● **Task details**: From the line containing "The image size is (671, 750)." to the end of the entries, return every line exactly, both ends included, and add nothing.
Given data below:
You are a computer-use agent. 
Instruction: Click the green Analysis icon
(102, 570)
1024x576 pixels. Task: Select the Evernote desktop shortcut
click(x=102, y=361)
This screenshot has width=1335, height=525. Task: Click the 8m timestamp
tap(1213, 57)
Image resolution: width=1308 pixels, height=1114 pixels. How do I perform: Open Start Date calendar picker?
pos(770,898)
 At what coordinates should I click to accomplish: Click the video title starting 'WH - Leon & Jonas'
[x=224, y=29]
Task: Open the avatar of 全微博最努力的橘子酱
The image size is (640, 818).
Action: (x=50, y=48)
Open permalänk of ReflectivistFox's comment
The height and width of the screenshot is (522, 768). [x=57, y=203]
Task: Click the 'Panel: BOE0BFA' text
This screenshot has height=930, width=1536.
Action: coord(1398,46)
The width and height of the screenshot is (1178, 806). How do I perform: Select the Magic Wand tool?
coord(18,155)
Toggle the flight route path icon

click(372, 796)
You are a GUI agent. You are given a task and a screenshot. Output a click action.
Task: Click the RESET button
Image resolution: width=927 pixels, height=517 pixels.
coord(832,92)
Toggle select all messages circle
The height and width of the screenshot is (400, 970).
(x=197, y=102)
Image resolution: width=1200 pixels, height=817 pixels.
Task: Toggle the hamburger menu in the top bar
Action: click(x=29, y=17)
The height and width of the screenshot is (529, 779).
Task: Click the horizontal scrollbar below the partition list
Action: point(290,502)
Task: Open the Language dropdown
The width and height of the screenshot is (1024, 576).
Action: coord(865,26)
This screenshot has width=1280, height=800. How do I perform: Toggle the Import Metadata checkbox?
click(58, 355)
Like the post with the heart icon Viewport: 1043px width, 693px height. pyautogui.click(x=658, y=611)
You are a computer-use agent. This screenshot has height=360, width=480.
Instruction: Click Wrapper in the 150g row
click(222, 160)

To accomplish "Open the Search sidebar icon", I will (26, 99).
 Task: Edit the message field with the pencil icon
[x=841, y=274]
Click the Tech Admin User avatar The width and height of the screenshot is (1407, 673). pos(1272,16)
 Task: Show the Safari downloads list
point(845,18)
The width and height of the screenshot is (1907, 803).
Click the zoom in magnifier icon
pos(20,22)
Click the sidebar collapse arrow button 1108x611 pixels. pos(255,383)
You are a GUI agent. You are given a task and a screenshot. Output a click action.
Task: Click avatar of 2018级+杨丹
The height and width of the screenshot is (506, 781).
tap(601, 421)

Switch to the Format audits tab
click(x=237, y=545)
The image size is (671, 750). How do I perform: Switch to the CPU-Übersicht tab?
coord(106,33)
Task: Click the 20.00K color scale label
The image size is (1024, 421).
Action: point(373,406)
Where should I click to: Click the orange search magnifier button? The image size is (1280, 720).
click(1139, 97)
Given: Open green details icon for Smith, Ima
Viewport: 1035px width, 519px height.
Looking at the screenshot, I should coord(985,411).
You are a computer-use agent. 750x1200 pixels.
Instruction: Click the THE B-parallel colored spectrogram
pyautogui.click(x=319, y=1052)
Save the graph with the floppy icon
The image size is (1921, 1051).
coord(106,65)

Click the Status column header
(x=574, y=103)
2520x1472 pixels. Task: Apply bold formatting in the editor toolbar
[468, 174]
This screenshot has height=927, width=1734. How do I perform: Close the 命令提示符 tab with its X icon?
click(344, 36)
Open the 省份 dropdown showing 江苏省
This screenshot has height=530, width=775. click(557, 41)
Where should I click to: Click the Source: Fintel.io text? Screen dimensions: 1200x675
End of Given data.
● **Exercise result**:
The image size is (671, 750). How do I perform: Switch to the CPU-Übersicht tab?
coord(106,33)
Task: Click the 20.00K color scale label
The image size is (1024, 421).
Action: point(373,406)
Where should I click to: Click the orange search magnifier button? The image size is (1280, 720).
click(1139, 97)
Given: Open green details icon for Smith, Ima
Viewport: 1035px width, 519px height.
Looking at the screenshot, I should coord(985,411).
You are a computer-use agent. 750x1200 pixels.
Instruction: Click the THE B-parallel colored spectrogram
pyautogui.click(x=319, y=1052)
Save the graph with the floppy icon
The image size is (1921, 1051).
coord(106,65)

Click the Status column header
(x=574, y=103)
2520x1472 pixels. Task: Apply bold formatting in the editor toolbar
[468, 174]
This screenshot has height=927, width=1734. How do I perform: Close the 命令提示符 tab with its X icon?
click(344, 36)
Open the 省份 dropdown showing 江苏省
This screenshot has height=530, width=775. click(557, 41)
Where should I click to: Click the Source: Fintel.io text? Screen dimensions: 1200x675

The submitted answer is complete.